Material supplied –
== Segment start ==

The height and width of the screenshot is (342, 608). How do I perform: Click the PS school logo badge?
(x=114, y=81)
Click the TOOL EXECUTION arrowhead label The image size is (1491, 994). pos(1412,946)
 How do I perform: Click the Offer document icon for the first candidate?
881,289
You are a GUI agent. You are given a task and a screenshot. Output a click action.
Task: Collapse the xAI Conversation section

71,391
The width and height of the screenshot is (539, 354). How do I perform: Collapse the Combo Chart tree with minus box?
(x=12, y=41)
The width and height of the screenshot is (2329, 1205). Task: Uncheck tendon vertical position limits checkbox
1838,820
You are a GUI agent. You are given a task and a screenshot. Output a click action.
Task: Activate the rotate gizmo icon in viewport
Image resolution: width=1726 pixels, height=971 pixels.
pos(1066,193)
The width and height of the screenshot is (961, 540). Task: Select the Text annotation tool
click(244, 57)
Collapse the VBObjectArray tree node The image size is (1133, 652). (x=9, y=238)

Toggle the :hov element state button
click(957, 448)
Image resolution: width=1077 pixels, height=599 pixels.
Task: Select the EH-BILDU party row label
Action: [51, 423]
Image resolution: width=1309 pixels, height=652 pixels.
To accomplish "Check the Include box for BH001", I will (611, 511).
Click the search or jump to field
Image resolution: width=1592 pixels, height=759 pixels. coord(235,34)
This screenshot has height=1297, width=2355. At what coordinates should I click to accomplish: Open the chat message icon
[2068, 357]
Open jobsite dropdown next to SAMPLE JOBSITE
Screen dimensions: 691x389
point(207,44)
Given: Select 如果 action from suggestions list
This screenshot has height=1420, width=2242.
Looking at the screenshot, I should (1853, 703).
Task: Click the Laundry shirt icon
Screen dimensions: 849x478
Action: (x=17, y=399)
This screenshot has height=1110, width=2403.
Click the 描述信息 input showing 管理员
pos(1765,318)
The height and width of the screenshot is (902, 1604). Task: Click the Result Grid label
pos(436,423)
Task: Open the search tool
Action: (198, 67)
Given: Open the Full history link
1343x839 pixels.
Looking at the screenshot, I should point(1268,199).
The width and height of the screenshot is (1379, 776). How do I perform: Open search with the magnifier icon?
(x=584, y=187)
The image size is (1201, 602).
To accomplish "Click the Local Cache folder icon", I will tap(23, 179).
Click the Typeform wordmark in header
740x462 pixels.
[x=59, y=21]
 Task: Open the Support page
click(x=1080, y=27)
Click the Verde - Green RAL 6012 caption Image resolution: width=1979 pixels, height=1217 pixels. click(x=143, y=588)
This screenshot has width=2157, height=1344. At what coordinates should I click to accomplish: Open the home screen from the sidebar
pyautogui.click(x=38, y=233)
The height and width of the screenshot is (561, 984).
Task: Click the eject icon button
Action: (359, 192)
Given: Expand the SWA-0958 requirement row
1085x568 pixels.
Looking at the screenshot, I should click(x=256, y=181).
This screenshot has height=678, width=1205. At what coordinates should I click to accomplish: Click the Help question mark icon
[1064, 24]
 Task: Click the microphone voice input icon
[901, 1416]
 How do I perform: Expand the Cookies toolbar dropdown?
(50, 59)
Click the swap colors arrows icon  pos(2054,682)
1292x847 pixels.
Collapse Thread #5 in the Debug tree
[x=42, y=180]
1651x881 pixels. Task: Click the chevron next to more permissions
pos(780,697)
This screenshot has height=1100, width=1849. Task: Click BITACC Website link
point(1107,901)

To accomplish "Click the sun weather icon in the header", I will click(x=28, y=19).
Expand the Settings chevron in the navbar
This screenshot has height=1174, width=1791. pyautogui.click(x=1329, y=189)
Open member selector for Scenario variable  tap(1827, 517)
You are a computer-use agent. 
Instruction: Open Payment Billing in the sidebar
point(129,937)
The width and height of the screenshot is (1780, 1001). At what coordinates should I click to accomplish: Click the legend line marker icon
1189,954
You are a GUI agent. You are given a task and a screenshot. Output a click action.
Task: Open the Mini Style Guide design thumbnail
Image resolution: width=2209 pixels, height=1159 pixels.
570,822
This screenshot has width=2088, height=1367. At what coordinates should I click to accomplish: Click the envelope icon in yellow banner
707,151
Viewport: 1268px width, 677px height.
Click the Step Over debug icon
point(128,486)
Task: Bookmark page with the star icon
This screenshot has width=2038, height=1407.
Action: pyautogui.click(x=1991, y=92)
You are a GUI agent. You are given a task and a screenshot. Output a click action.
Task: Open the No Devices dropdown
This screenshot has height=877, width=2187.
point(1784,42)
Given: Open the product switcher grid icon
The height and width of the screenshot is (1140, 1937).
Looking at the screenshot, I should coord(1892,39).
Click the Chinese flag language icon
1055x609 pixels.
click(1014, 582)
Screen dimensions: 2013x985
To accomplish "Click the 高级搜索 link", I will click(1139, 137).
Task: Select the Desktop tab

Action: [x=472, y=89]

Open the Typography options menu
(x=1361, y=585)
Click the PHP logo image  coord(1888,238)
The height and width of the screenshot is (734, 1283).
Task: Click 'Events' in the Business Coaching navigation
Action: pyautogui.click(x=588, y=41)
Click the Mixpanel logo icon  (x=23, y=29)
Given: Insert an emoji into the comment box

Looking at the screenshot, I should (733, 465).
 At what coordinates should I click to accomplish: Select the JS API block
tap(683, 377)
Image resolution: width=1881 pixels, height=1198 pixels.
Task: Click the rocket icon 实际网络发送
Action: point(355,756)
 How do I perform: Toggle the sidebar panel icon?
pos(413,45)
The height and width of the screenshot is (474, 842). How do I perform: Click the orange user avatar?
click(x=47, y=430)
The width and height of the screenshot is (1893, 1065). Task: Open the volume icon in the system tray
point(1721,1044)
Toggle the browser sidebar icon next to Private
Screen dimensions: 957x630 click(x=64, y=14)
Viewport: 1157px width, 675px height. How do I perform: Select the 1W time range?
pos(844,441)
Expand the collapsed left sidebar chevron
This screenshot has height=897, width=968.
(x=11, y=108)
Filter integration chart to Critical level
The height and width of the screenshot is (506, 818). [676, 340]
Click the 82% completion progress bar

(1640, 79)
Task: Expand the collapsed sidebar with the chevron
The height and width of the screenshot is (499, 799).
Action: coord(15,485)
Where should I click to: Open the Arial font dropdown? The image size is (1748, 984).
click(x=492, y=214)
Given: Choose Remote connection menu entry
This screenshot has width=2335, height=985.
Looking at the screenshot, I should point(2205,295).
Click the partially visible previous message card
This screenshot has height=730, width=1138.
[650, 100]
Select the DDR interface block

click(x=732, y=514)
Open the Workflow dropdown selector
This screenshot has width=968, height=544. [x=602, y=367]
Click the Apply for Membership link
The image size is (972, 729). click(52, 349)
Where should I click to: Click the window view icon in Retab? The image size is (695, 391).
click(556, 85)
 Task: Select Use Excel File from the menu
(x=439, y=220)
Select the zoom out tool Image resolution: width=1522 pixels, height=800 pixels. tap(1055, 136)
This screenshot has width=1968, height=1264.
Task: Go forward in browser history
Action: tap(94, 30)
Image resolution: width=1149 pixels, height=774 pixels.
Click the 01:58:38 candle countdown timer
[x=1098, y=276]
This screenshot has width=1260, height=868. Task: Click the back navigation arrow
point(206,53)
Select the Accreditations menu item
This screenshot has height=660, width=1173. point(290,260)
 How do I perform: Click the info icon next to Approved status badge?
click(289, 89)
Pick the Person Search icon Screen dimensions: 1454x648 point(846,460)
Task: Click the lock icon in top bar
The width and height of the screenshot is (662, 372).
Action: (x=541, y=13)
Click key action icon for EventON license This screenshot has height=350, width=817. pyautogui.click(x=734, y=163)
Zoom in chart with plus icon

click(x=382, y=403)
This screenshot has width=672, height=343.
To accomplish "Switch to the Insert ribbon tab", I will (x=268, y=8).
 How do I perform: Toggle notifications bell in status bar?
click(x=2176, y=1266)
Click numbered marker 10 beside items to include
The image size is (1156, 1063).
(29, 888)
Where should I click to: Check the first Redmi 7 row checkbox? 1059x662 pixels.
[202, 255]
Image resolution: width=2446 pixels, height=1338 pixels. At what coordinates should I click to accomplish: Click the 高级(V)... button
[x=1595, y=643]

== Segment end ==

Activity – Copy the stretch of the records above that runs from the line with "This screenshot has height=1100, width=1849." through the line with "Given: Open the product switcher grid icon". Both end lines belong in the copy, and nothing else does.

Answer section –
This screenshot has height=1100, width=1849. Task: Click BITACC Website link
point(1107,901)

To accomplish "Click the sun weather icon in the header", I will click(x=28, y=19).
Expand the Settings chevron in the navbar
This screenshot has height=1174, width=1791. pyautogui.click(x=1329, y=189)
Open member selector for Scenario variable  tap(1827, 517)
You are a computer-use agent. 
Instruction: Open Payment Billing in the sidebar
point(129,937)
The width and height of the screenshot is (1780, 1001). At what coordinates should I click to accomplish: Click the legend line marker icon
1189,954
You are a GUI agent. You are given a task and a screenshot. Output a click action.
Task: Open the Mini Style Guide design thumbnail
Image resolution: width=2209 pixels, height=1159 pixels.
570,822
This screenshot has width=2088, height=1367. At what coordinates should I click to accomplish: Click the envelope icon in yellow banner
707,151
Viewport: 1268px width, 677px height.
Click the Step Over debug icon
point(128,486)
Task: Bookmark page with the star icon
This screenshot has width=2038, height=1407.
Action: pyautogui.click(x=1991, y=92)
You are a GUI agent. You are given a task and a screenshot. Output a click action.
Task: Open the No Devices dropdown
This screenshot has height=877, width=2187.
point(1784,42)
Given: Open the product switcher grid icon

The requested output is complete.